Imagine if each time your wages were deposited in your bank account, your employer deducted a fee of 1.5% to 5% to provide the money electronically. That, increasingly, is what health insurers are imposing on doctors. Many insurers, after whittling down physicians' reimbursements, now take an additional cut if the doctor prefers — as almost all do — to receive funds electronically rather than via a paper check.

 

Such fees have become routine in American health care in recent years, according to an investigation by ProPublica published on Monday, and some medical clinics say they'll seek to pass those costs on to patients.
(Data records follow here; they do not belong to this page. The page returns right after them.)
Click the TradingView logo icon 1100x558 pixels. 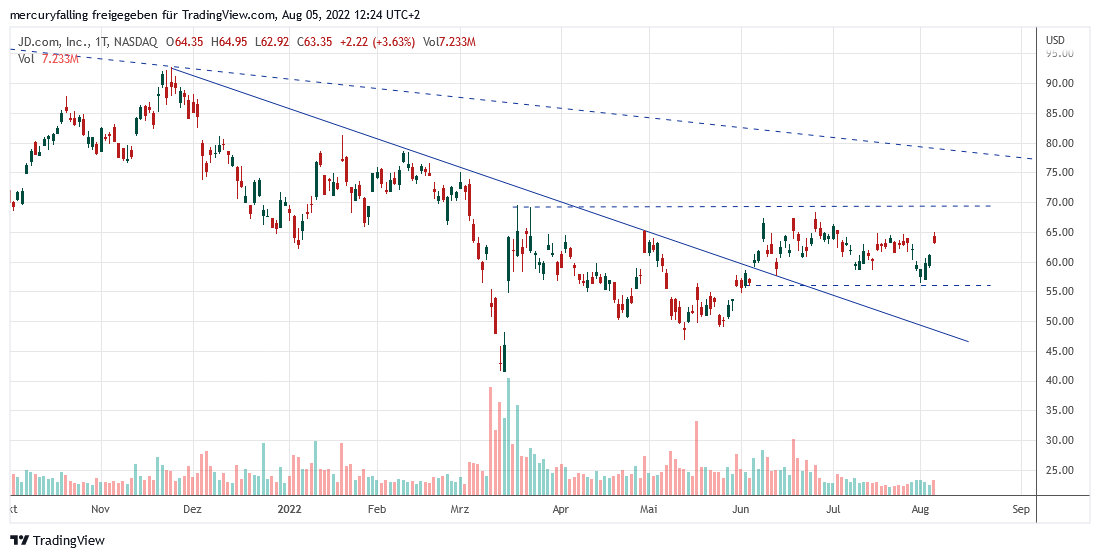(19, 540)
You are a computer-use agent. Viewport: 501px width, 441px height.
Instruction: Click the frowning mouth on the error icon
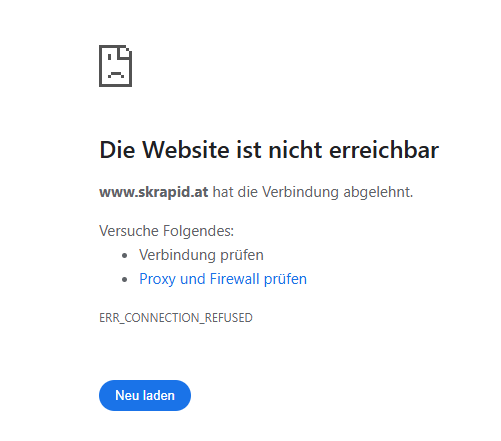pos(116,74)
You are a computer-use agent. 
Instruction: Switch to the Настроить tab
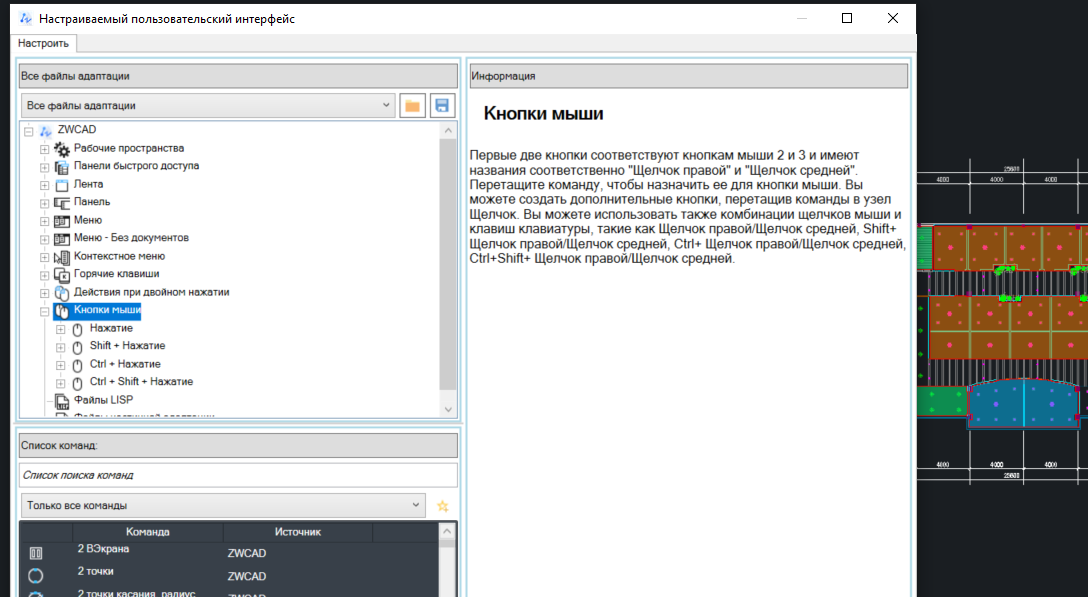[43, 43]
Almost 60% of medical practices said they were compelled to pay fees for electronic payment at least some of the time, according to a 2021 survey.

 

With more than $2 trillion a year of medical claims paid electronically, these fees likely add up to billions of dollars that could be spent on care but instead are going to insurers and middlemen.

 

Congress had intended the opposite to happen. When lawmakers passed the Affordable Care Act in 2010, they encouraged the use of electronic payments in health care. Direct deposits are faster and easier to process than checks, requiring less labor for doctors and insurers alike. "The idea was to lower costs," says Robert Tennant of the Workgroup for Electronic Data Interchange, an industry group that advises the federal government.

 

When the Centers for Medicare & Medicaid Services created rules for electronic payments in 2012, the agency predicted that shifting from paper to electronic billing would save $3 billion to $4.5 billion over 10 years.